A survivor of Auschwitz portrayed in “Numbered.”
A survivor of Auschwitz portrayed in “Numbered.”

The 75th anniversary of Kristallnacht, the “Night of Broken Glass,” a dark time in Jewish and world history, will be commemorated Nov. 9 and 10. The Tucson Jewish community will host several interrelated events to memorialize what’s often referred to as the start of the Holocaust, when violence against Jews broke out across Germany.

In two days, more than 250 synagogues were burned, 7,000 Jewish businesses were trashed and looted, and dozens of Jewish people were killed. A few days later, 30,000 German Jewish men were arrested for the “crime” of being Jewish and sent to concentration camps, where hundreds of them were killed. Curfews were placed on Jews, limiting the hours of the day they could leave their homes.

To commemorate Kris­tallnacht, local families are invited to participate in the Butterfly Project, painting butterflies in memory of the 1.5 million children who perished during the Holocaust. The activity will take place on Sunday, Nov. 10 at 1:30 p.m. at the Tucson Jewish Community Center; $10 for adults and free for children (middle school age and above). The project is sponsored by the Jewish Federation of Southern Arizona’s Wom­en’s Philanthropy Social Action and Young Women’s Cabinet. Proceeds will benefit the Federation’s Holocaust Education and Commemoration Project.

Included in the admission fee is a screening of the documentary film “Numbered” at 3 p.m. The film explores the complex relationship Auschwitz survivors have with the tattoos with which they were branded by the Nazis, and, more controversially, the decision of some descendants of Auschwitz survivors to have relatives’ concentration camp numbers tattooed on their bodies. “Numbered” was written and directed by Dr.

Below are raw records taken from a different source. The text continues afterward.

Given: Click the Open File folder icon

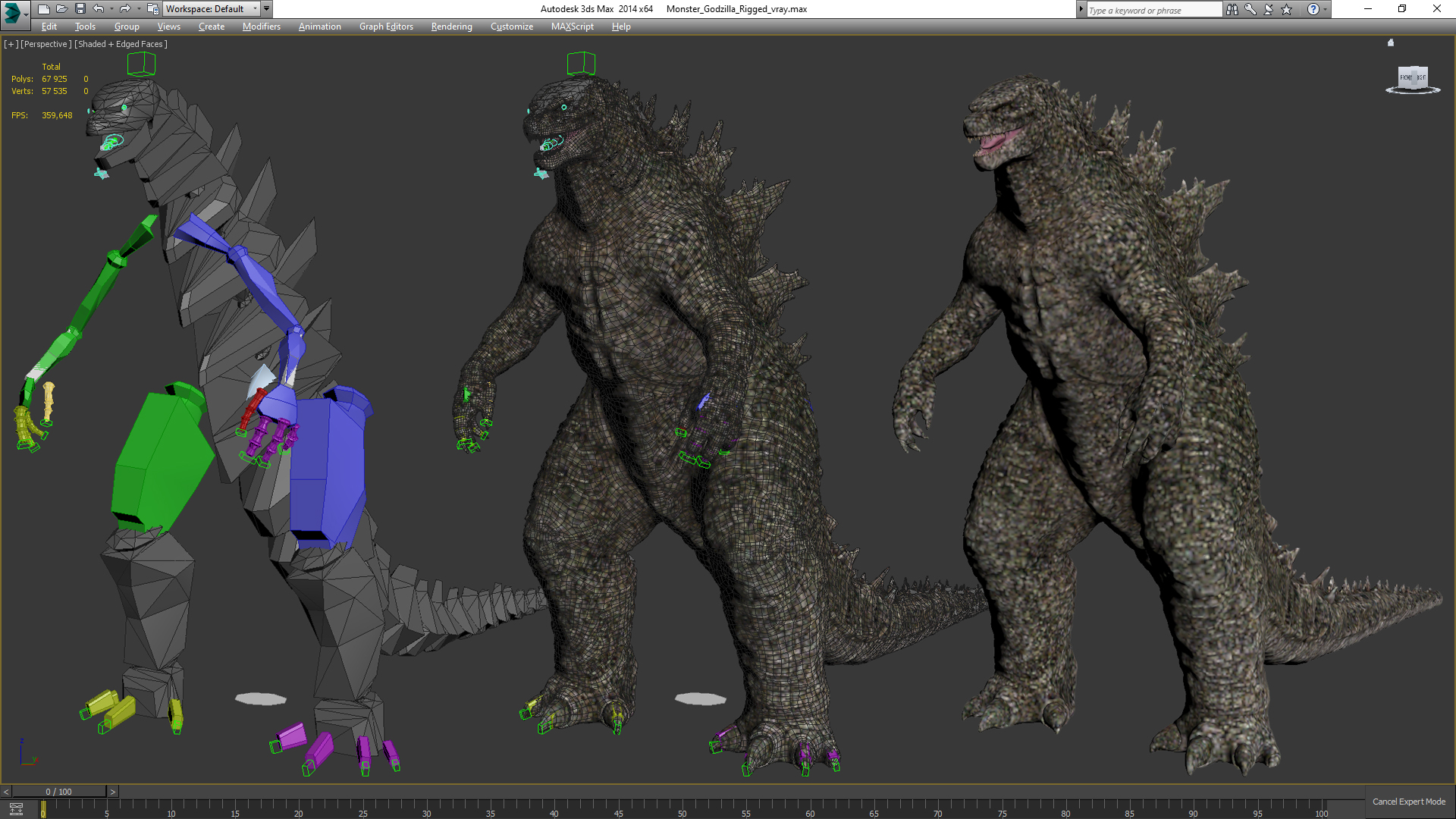Looking at the screenshot, I should coord(61,9).
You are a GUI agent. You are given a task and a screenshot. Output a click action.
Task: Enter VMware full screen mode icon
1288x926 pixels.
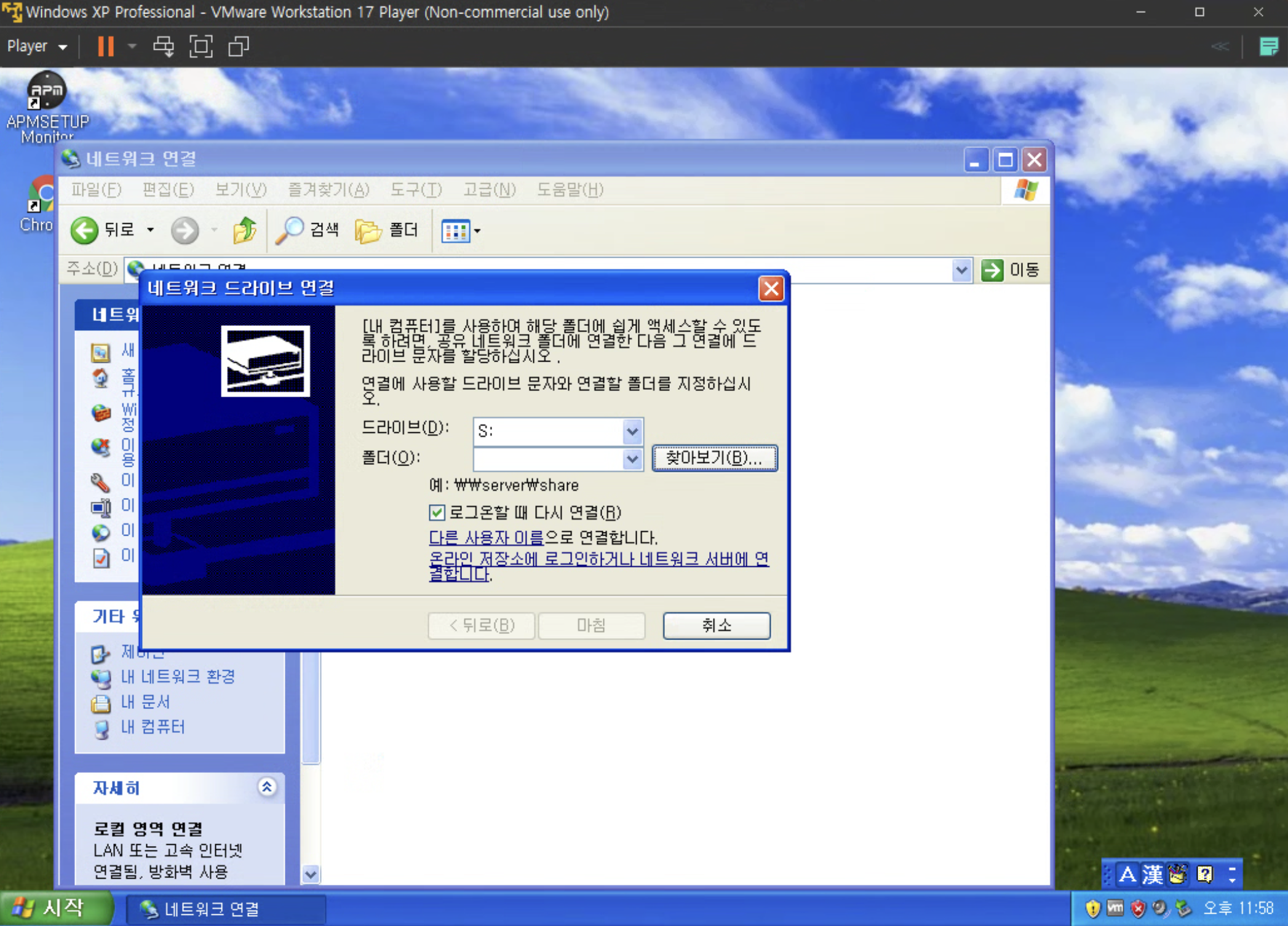point(201,47)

Dana Doron and Uriel Sinai.

Doron came up with the idea for the film while she was an intern at the Tel Aviv Medical Center, writes Dr. Benjamin W. Corn in the Jerusalem Post (Aug. 8, 2012). “Doron was paged to evaluate an 83-year-old woman, a survivor of Auschwitz who frequented the emergency room, who had come because she was lonely and pined for an audience. Quickly, Dana concluded there must be others with a similar sense of isolation,” writes Corn, who had mentored Doron.

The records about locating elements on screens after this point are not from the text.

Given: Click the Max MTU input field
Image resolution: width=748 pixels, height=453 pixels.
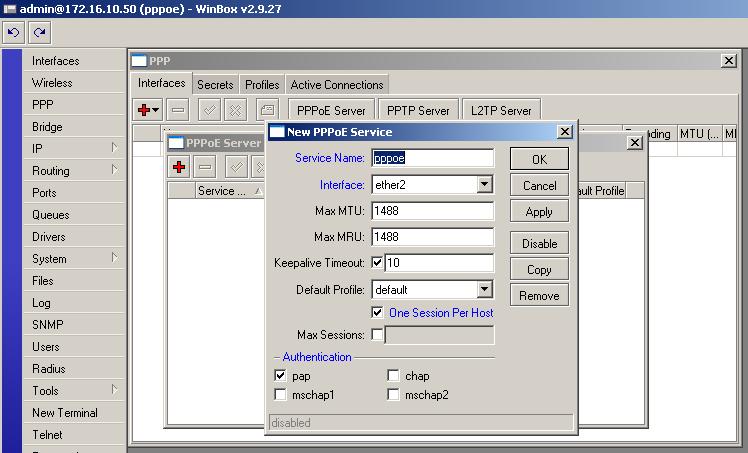Looking at the screenshot, I should pos(432,211).
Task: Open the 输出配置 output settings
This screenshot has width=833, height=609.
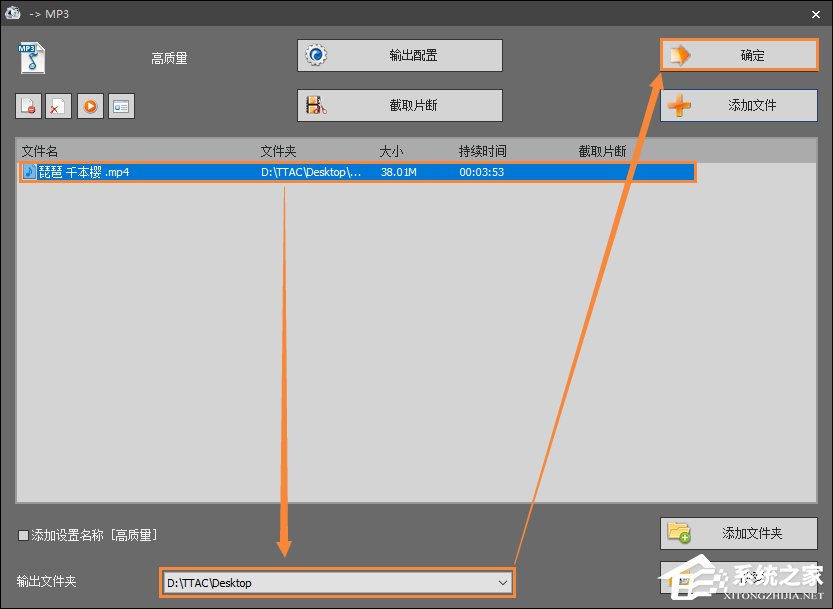Action: (400, 56)
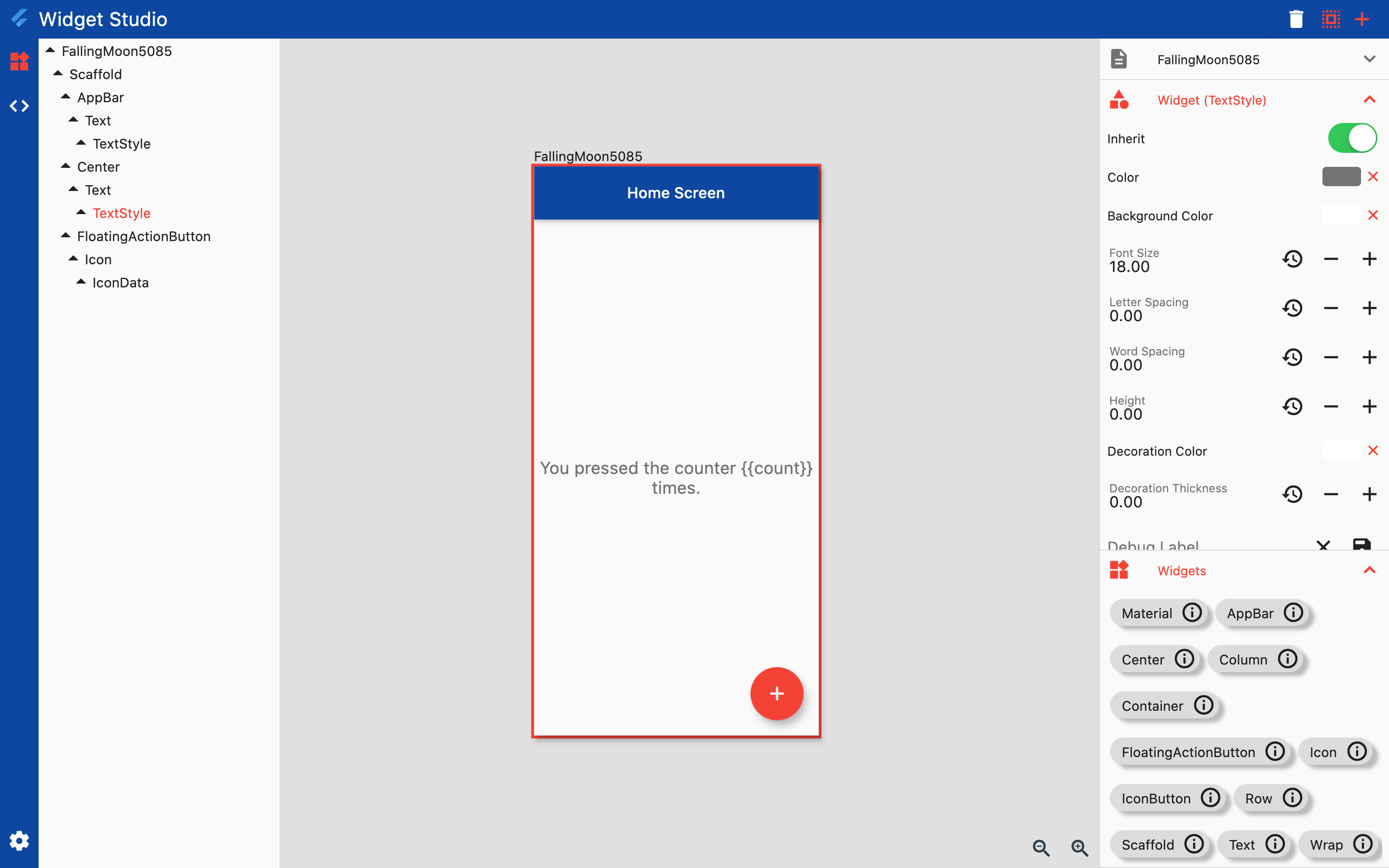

B’nai Tzedek advisory council members, from the Federation’s teen philanthropy group, will view “Numbered” together, says Sharon Glassberg, director of the JFSA Coalition for Jewish Education. Following the film, the teens will reconvene for a light dinner and conversation about the film with local Holocaust survivors. “We want to raise awareness of the struggles survivors faced after the war and continue to face today,” Glassberg told the AJP. “We can’t turn our backs on them.”

Representatives from Jewish Family & Children’s Services of Southern Arizona and the Holocaust History Center will also talk to the group. “We want to introduce B’nai Tzedek students to local Jewish and non-Jewish nonprofits as options for their annual philanthropic distributions,” says Glassberg.